It’s an occasion any time two of the greatest living songwriters share a stage. When that stage happens to be one of the most beautiful venues in the country, there’s bound to be a little magic. Such was the case Saturday, when Willie Nelson’s always-stacked Outlaw Music Festival tour pulled into the Gorge Amphitheatre.

The current run pairs the country icon with one of the few artists he can legitimately call a peer in Bob Dylan, uniting the two friends and kindred-spirit songsmiths with vastly different personas. We were one Joni Mitchell away from unlocking some sort of cosmic portal over the Columbia River, but there was more than enough supernatural alchemy in the air when Dylan took the stage as the scorching Central Washington sun was mercifully setting. There’s a never-know-what-you’re-gonna-get factor with a Dylan show, which has only added to the mystic and mercurial folk legend’s lore.

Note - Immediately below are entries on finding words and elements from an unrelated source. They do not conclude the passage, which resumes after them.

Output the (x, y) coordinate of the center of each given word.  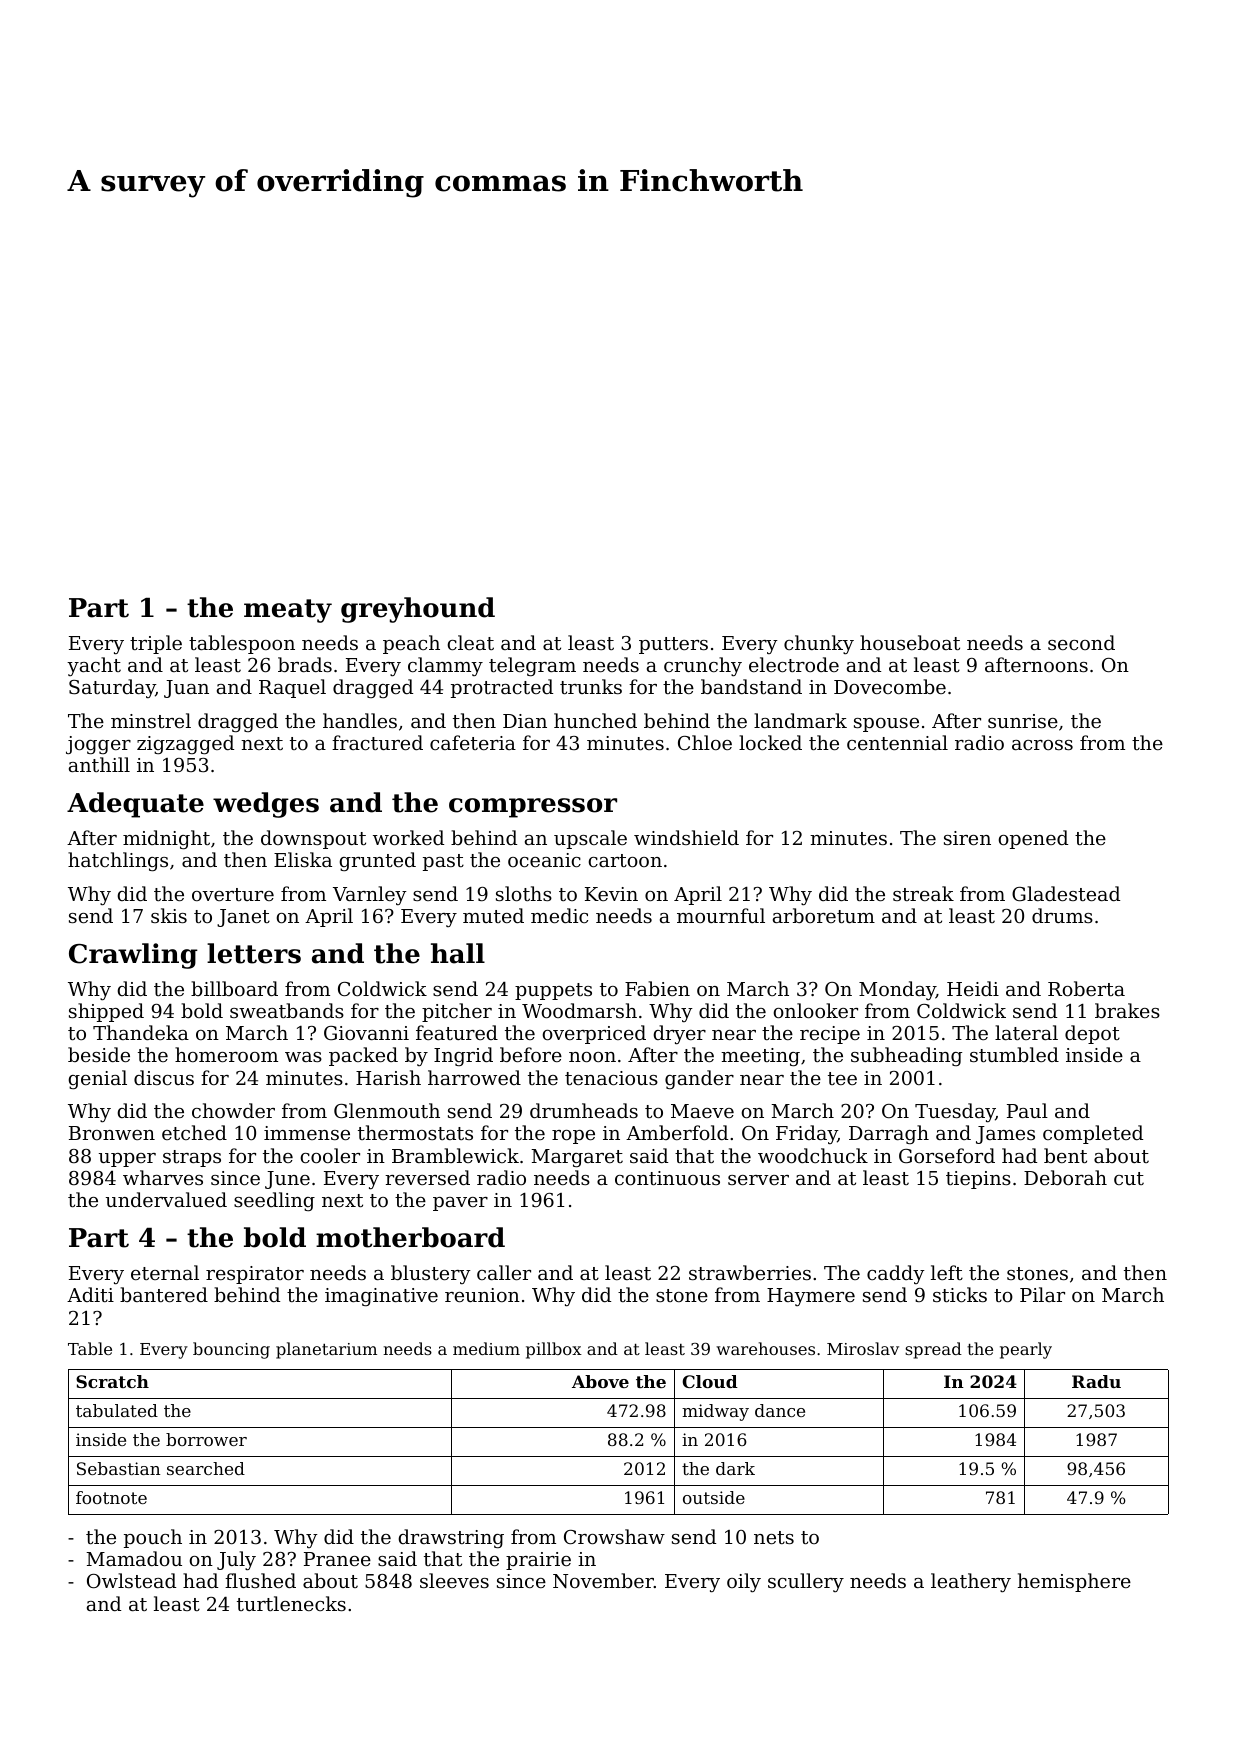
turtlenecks (291, 1603)
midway (715, 1412)
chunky (819, 644)
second (1081, 642)
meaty (288, 611)
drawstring (451, 1538)
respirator (255, 1275)
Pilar (1042, 1294)
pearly (1026, 1350)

Last night was a good night; the 83-year-old sounded even stronger than he did two years ago during his savory Paramount Theatre date on his Rough and Rowdy Ways tour, and he pulled out a handful of heyday crowd-pleasers — something the uncompromising artist isn’t always wont to do. A tousled “Rainy Day Women #12 and 35” to start the 75-minute set felt like an opening bone tossed to some of the more casual Dylan fans at the festival-esque tour stop, with the recognizable “everybody must get stoned” lyric befitting a night when he was touring with a guy who has.